We sold our house a few months ago, so super fast that we had to spend 6 weeks with my parents while getting our new house ready. My sweet duo has moved twice in 3 months, lived with dogs and other cats and strange people. They have come through it like champs, always eating healthily and never abandoning their litter boxes or hiding. Now we are all settled in and our lives are returning to normal, so we can finally come back and read about all your beautiful kitties! We've missed you Cat Forum 

We got some new furniture for the move, both for people and cats  The kitties got a giant new scratching post, called the Ultimate Scratching Post, and a window perch that they love. We got a brand new couch! It was a scary move with the cats, but I'm proud to say that they love to sleep on the couch but so far are only interested in scratching their post-- YAY! We decided the key to controlling the kitty hair, was to match it. Here's Peach curled on the couch and Sully settled into the window perch (please ignore the mess outside, this was still during the move in!)


----------



## Susan (Mar 29, 2010)

Glad to hear the move went well. I went through a similar experience last year. My house sale closed on June 30, but my new house (which was being renovated) wasn't ready until early September. So, the cats and I stayed with my Mom during July and August. I thought they would be stressed as a result of having to do two moves, plus having my Mom around all day when I was at work. But, like yours, they were fine. Abby was scared the first two days of each move and she hid under the bed or the couch, but she was fine thereafter. Muffs (normally the timid one) was out and about exploring her new digs from Day 1! 

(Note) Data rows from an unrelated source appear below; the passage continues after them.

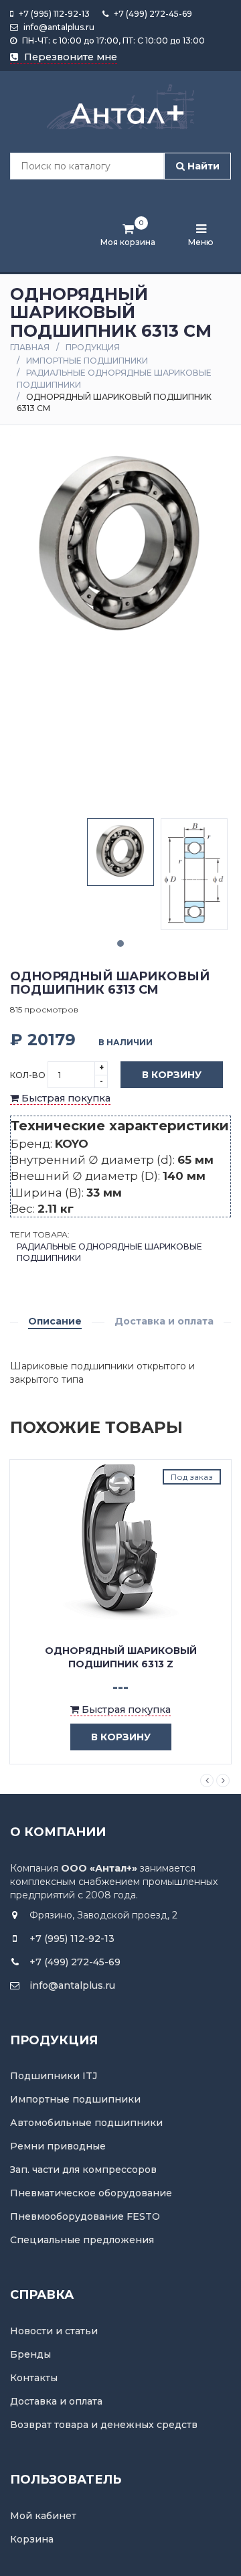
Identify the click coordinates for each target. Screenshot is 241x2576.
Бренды (30, 2354)
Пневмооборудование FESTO (85, 2216)
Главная (30, 347)
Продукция (93, 347)
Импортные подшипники (87, 361)
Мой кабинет (43, 2516)
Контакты (34, 2378)
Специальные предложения (82, 2240)
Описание (55, 1321)
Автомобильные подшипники (86, 2123)
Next (223, 1780)
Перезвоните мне (69, 57)
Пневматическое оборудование (91, 2193)
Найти (202, 166)
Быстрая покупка (64, 1098)
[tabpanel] (120, 852)
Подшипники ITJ (53, 2076)
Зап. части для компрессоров (83, 2170)
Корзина (32, 2539)
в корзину (121, 1737)
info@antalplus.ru (57, 27)
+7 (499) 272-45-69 (152, 14)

It's great that your cats also survived 2 moves with no problems and that they like their new scratching post. I have the same post (the Ultimate Scratching Post) in my bedroom. Both of my girls love it because it really lets them stretch when they scratch. Great pics of your two!


----------



## spirite (Jul 31, 2012)

I'm so glad the kitties have settled in well. They look so relaxed and content.  I had to laugh at your solution to the cat hair issue - brilliant! Now if I could just find a material that matches brown/black classic tabby...

I got a new couch recently to replace the old one that was sagging and uncomfortable for me to sit on. Celia apparently isn't a fan of the nice, firm cushions and has been mostly boycotting it. :roll:


----------